Теперь представьте: вы мечете банк в железку, в банке у вас накопился изрядный куш. Вы решаетесь дать последнюю карту, начинаете метать: одну ему, одну себе, одну ему, одну себе, смотрите свои карты – предположим, у вас пять или шесть очков.

Вы предлагаете купить третью карту, а партнер вам говорит спокойно: «не надо». Положение для вас создается пиковое. Вы мгновенно соображаете – ведь 9 или 8 он бы открыл, к жиру, к очку, к 2-м, 3-м, 4-м и к 5-ти он бы купил, следовательно, у него 6 или 7. Итак, у вас 50 шансов за проигрыш, 50 шансов быть en carte и ни одного шанса на выигрыш. Покупать к шести, разумеется, очень трудно, и тут начинается комедия: приложив палец к губе и подумав, вы нерешительно тянетесь к машинке, но не вытаскиваете из нее карту, а лишь прижимаете палец к ней, затем, словно раздумав, отдергиваете руку и, снова глядя в свои карты, будто еще колеблясь, подносите палец к верхней губе. Если не запахло фиалкой, то и не покупайте – бесцельно, авось на 6 будете en carte, если же во рту стало сладко и нежный аромат поразил ваше обоняние, тяните смело – выигрыш почти обеспечен, так как при двойке и тройке у вас образуется 8 или 9, а при тузе 7. Конечно, этот способ не так действителен, как первый, так как всего лишь 12 карт из каждой колоды вами отмечены, но зато он имеет и свои преимущества: вы не можете быть пойманным.

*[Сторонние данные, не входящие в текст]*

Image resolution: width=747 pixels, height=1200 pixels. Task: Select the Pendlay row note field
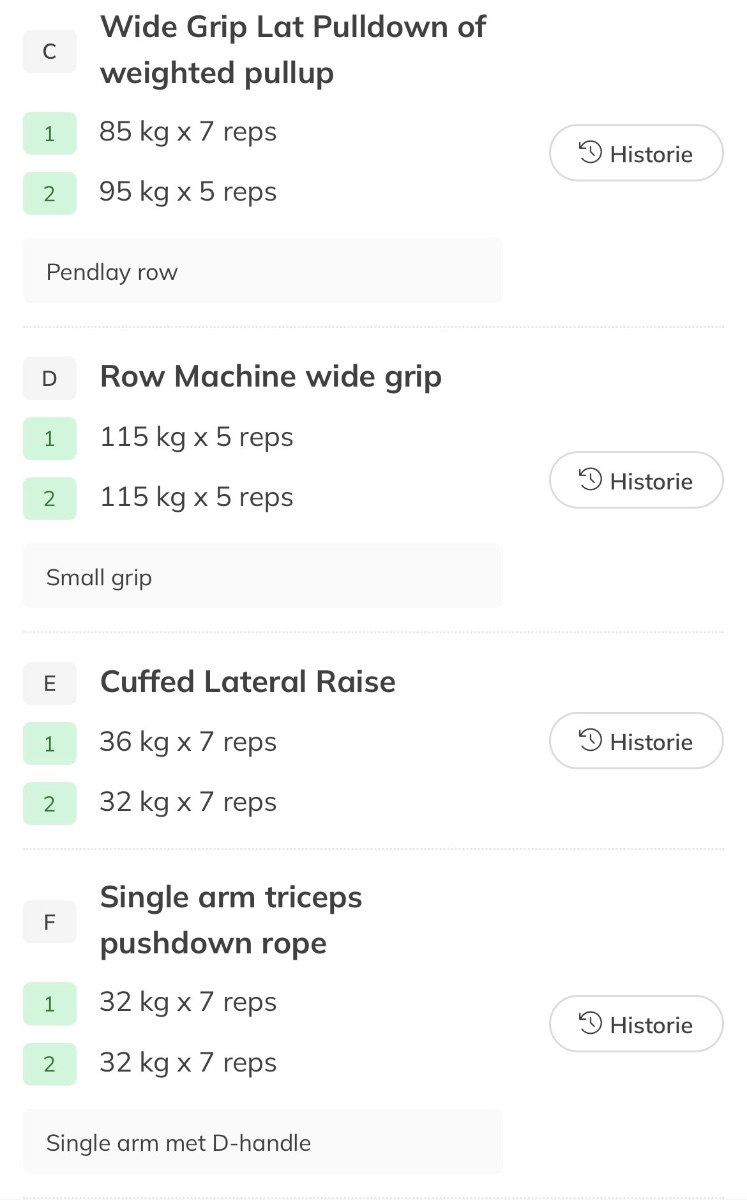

Затем Раков мне дал весьма ценное указание. Оказалось, что императорская карточная фабрика выпустила по недосмотру за последний год несколько десятков тысяч карт, в которых синяя рубашка на картах была неодинакова во всей колоде, а именно: рубашка эта представляла собой, скажем, 16 (точное число не помню) параллельных рядов, как бы ромбиков (нечто вроде сетки), но таких 16 полных рядов имели лишь фигуры и десятки; рубашка же на девятках и до двоек включительно имела всего 15 рядов, 16-й же дополнялся двумя полурядами срезанных ромбов, расположенных один полуряд наверху, другой внизу карты. Конечно, столь приметный крап был шулерами использован и, по словам Ракова, он особенно годился для игры в польский банк, где понтирующий, как известно, получив три карты и идя втемную, выигрывает вдвое против названной суммы.

– А для чего у вас эта двойная карта? – спросил я Ракова.

– Ну, это так, игрушка, разве по пьяному делу в домашней игре. Я иногда пускаю ее в ход в двадцать одно. Ведь все-таки как-никак, а знаете ли лестно к 17 купить короля, а то и к 19 валета.

Итак, господин Кошко, вы видите, что зрение, слух (условные сигналы стуком), об осязании и говорить не приходится, но даже обоняние и вкус – все работает в нашем тонком деле!

Раков не налгал, говоря о промахе карточной фабрики. Я проверил его заявление, приказав в нескольких рижских лавках достать по игре карт, после чего и известил Петербург.

Я несколько колебался печатать это своего рода руководство для шулеров. Чем черт не шутит, еще соблазнишь, чего доброго, нестойкую душу. Но затем соображения иного порядка взяли верх: ведь доводя до широкого сведения о приемах, практикуемых клубными акулами, я этим самым предостерегу, быть может, многих людей от ловких сетей Раковых и им подобных.